TEXTE CHOISI:
Au cours de notre semaine anniversaire 2020, nous avons lancé la prise en charge de gRPC®. L'immense intérêt suscité par la version bêta nous a touchés, et nous tenons à remercier tous ceux qui ont postulé et testé gRPC ! Dans ce post, nous allons examiner les détails techniques de notre mise en œuvre du support.

Qu'est-ce que gRPC ?

gRPC est un framework RPC open source exécuté sur HTTP/2. RPC (Remote Procedure Call) permet à une machine de dire à une autre machine d'effectuer une action, plutôt que d'appeler une fonction locale dans une bibliothèque. RPC existe depuis longtemps dans l'histoire de l'informatique distribuée, avec différentes implémentations se concentrant sur différents domaines. Unique en son genre, gRPC présente les caractéristiques suivantes :

  • Il nécessite le protocole moderne HTTP/2 pour le transport, qui est maintenant largement disponible.
  • Des suites complètes d'implémentation, de démonstration et de test de référence client/serveur sont disponibles en open source.
  • Il ne spécifie pas de format de message, bien que les Protocol Buffers constituent le mécanisme de sérialisation privilégié.
  • Les clients et serveurs peuvent transmettre des données en continu, ce qui évite d'avoir à demander de nouvelles données ou à créer d'autres connexions.

En ce qui concerne le protocole, gRPC utilise des trames HTTP/2 de manière extensive : les requêtes et réponses ressemblent beaucoup à une requête HTTP/2 normale.

gRPC utilise cependant le trailer HTTP, ce qui est inhabituel. Bien qu'il ne soit pas largement utilisé, le trailer HTTP existe depuis 1999, selon la définition du RFC 2616 HTTP/1.1 d'origine. Les en-têtes de message HTTP sont définis pour venir avant le corps du message HTTP, mais le trailer HTTP est un ensemble d'en-têtes HTTP qui peut être ajouté après le corps du message. Cependant, comme les cas d'utilisation de trailers sont rares, de nombreuses implémentations de serveurs et de clients ne les prennent pas entièrement en charge. Alors que HTTP/1.1 doit utiliser un codage de transfert par blocs pour que son corps envoie un trailer HTTP, dans le cas de HTTP/2, le trailer se trouve dans la trame HEADER après la trame DATA du corps.

DONNÉES FOURNIES:
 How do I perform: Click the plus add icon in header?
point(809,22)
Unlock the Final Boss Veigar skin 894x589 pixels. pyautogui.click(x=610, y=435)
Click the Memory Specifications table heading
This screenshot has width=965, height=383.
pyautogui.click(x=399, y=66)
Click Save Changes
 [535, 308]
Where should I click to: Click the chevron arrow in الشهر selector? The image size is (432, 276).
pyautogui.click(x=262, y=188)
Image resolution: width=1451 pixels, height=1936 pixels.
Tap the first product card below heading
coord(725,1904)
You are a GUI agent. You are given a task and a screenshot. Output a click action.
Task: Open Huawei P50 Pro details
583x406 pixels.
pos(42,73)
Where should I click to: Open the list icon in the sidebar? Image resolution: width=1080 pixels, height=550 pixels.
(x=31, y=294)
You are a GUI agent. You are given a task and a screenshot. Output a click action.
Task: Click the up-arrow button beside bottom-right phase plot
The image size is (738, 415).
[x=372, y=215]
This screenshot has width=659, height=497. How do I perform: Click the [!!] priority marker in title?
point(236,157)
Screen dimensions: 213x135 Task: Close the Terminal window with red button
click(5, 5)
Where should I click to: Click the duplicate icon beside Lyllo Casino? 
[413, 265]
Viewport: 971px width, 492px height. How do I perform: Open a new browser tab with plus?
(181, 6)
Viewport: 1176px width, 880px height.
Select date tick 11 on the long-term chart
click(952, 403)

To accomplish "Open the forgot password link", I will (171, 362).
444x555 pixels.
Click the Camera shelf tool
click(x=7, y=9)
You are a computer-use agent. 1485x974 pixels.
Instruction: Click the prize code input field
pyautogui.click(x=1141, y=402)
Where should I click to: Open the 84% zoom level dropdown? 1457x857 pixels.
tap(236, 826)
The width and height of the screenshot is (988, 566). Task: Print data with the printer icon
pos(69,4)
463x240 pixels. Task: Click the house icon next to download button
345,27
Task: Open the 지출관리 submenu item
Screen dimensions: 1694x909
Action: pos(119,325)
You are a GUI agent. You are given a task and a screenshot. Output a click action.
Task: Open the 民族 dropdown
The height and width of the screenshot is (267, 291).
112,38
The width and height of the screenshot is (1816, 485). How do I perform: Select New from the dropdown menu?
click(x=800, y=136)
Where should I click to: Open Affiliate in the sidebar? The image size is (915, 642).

CONSIGNES:
#1 Pour chaque affirmation, indiquez si le texte sur gRPC la confirme : (a) gRPC impose un format de message précis ; (b) le trailer HTTP existe depuis 1999 ; (c) en HTTP/2, le trailer se trouve dans la trame DATA. Répondez par oui ou non et citez les mots du texte qui tranchent.
#2 D'après le texte sur gRPC, sur quel protocole ce framework s'exécute-t-il ?

LES RÉPONSES:
#1
(a) Non : « Il ne spécifie pas de format de message »
(b) Oui : « le trailer HTTP existe depuis 1999 »
(c) Non : « le trailer se trouve dans la trame HEADER après la trame DATA du corps »

#2 Sur HTTP/2.